*Directions*: In the records below, replace "Image resolution" with "Screen resolution" and leave everything else the same.

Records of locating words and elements
····················

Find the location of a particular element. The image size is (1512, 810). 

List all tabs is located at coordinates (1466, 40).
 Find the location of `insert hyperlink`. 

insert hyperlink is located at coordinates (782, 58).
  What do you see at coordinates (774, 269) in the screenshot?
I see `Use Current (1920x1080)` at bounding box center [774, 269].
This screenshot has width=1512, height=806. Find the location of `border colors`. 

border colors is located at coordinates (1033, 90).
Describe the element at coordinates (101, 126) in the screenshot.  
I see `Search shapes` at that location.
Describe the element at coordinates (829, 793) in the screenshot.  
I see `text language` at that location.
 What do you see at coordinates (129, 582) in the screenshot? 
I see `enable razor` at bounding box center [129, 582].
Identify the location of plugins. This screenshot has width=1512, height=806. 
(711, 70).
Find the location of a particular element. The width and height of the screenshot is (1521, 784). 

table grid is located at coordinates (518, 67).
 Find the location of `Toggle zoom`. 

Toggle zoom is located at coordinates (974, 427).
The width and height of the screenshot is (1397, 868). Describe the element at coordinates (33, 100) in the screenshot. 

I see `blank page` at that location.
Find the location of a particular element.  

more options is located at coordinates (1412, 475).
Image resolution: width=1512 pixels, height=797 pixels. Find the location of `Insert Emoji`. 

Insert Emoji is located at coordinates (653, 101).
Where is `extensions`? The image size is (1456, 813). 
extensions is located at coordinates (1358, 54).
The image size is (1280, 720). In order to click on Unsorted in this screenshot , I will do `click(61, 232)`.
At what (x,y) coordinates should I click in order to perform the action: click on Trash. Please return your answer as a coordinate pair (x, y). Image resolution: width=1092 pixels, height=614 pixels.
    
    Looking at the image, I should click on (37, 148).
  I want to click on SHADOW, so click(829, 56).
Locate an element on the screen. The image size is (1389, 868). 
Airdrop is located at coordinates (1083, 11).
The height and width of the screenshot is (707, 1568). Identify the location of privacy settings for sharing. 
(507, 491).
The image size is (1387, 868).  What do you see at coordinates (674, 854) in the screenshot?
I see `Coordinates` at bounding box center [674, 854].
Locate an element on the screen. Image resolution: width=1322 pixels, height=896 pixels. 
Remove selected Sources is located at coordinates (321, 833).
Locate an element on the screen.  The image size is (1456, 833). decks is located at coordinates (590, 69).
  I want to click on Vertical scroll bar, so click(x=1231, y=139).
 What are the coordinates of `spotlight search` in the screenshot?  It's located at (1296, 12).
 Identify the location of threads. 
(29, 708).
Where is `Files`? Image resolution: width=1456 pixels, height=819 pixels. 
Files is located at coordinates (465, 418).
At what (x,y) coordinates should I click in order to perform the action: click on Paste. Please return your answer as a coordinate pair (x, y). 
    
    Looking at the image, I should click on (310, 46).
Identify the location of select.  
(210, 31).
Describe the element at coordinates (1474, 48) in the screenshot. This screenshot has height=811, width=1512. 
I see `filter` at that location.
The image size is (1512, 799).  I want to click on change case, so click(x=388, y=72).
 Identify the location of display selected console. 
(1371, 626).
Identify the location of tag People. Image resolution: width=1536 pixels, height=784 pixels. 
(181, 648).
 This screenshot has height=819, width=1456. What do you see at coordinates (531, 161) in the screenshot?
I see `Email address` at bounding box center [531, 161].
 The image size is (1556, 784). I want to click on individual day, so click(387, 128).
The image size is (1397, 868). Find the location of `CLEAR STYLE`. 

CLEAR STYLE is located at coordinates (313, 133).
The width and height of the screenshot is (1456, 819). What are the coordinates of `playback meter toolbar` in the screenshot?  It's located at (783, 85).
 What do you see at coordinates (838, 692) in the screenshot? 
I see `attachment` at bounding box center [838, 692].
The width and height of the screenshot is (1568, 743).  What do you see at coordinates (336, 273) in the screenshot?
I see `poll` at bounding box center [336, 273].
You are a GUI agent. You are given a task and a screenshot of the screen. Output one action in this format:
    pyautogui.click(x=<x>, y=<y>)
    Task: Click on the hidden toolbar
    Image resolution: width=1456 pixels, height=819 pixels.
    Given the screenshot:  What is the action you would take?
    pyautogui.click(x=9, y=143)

····················

*Solution to the exercise*:
Find the location of a particular element. The image size is (1512, 810). 

List all tabs is located at coordinates (1466, 40).
 Find the location of `insert hyperlink`. 

insert hyperlink is located at coordinates (782, 58).
  What do you see at coordinates (774, 269) in the screenshot?
I see `Use Current (1920x1080)` at bounding box center [774, 269].
This screenshot has width=1512, height=806. Find the location of `border colors`. 

border colors is located at coordinates (1033, 90).
Describe the element at coordinates (101, 126) in the screenshot.  
I see `Search shapes` at that location.
Describe the element at coordinates (829, 793) in the screenshot.  
I see `text language` at that location.
 What do you see at coordinates (129, 582) in the screenshot? 
I see `enable razor` at bounding box center [129, 582].
Identify the location of plugins. This screenshot has width=1512, height=806. 
(711, 70).
Find the location of a particular element. The width and height of the screenshot is (1521, 784). 

table grid is located at coordinates (518, 67).
 Find the location of `Toggle zoom`. 

Toggle zoom is located at coordinates (974, 427).
The width and height of the screenshot is (1397, 868). Describe the element at coordinates (33, 100) in the screenshot. 

I see `blank page` at that location.
Find the location of a particular element.  

more options is located at coordinates (1412, 475).
Screen resolution: width=1512 pixels, height=797 pixels. Find the location of `Insert Emoji`. 

Insert Emoji is located at coordinates (653, 101).
Where is `extensions`? The image size is (1456, 813). 
extensions is located at coordinates (1358, 54).
The image size is (1280, 720). In order to click on Unsorted in this screenshot , I will do `click(61, 232)`.
At what (x,y) coordinates should I click in order to perform the action: click on Trash. Please return your answer as a coordinate pair (x, y). Screen resolution: width=1092 pixels, height=614 pixels.
    
    Looking at the image, I should click on (37, 148).
  I want to click on SHADOW, so click(829, 56).
Locate an element on the screen. The image size is (1389, 868). 
Airdrop is located at coordinates (1083, 11).
The height and width of the screenshot is (707, 1568). Identify the location of privacy settings for sharing. 
(507, 491).
The image size is (1387, 868).  What do you see at coordinates (674, 854) in the screenshot?
I see `Coordinates` at bounding box center [674, 854].
Locate an element on the screen. Screen resolution: width=1322 pixels, height=896 pixels. 
Remove selected Sources is located at coordinates (321, 833).
Locate an element on the screen.  The image size is (1456, 833). decks is located at coordinates (590, 69).
  I want to click on Vertical scroll bar, so click(x=1231, y=139).
 What are the coordinates of `spotlight search` in the screenshot?  It's located at (1296, 12).
 Identify the location of threads. 
(29, 708).
Where is `Files`? Screen resolution: width=1456 pixels, height=819 pixels. 
Files is located at coordinates (465, 418).
At what (x,y) coordinates should I click in order to perform the action: click on Paste. Please return your answer as a coordinate pair (x, y). 
    
    Looking at the image, I should click on (310, 46).
Identify the location of select.  
(210, 31).
Describe the element at coordinates (1474, 48) in the screenshot. This screenshot has height=811, width=1512. 
I see `filter` at that location.
The image size is (1512, 799).  I want to click on change case, so click(x=388, y=72).
 Identify the location of display selected console. 
(1371, 626).
Identify the location of tag People. Screen resolution: width=1536 pixels, height=784 pixels. 
(181, 648).
 This screenshot has height=819, width=1456. What do you see at coordinates (531, 161) in the screenshot?
I see `Email address` at bounding box center [531, 161].
 The image size is (1556, 784). I want to click on individual day, so click(387, 128).
The image size is (1397, 868). Find the location of `CLEAR STYLE`. 

CLEAR STYLE is located at coordinates (313, 133).
The width and height of the screenshot is (1456, 819). What are the coordinates of `playback meter toolbar` in the screenshot?  It's located at (783, 85).
 What do you see at coordinates (838, 692) in the screenshot? 
I see `attachment` at bounding box center [838, 692].
The width and height of the screenshot is (1568, 743).  What do you see at coordinates (336, 273) in the screenshot?
I see `poll` at bounding box center [336, 273].
You are a GUI agent. You are given a task and a screenshot of the screen. Output one action in this format:
    pyautogui.click(x=<x>, y=<y>)
    Task: Click on the hidden toolbar
    Screen resolution: width=1456 pixels, height=819 pixels.
    Given the screenshot:  What is the action you would take?
    pyautogui.click(x=9, y=143)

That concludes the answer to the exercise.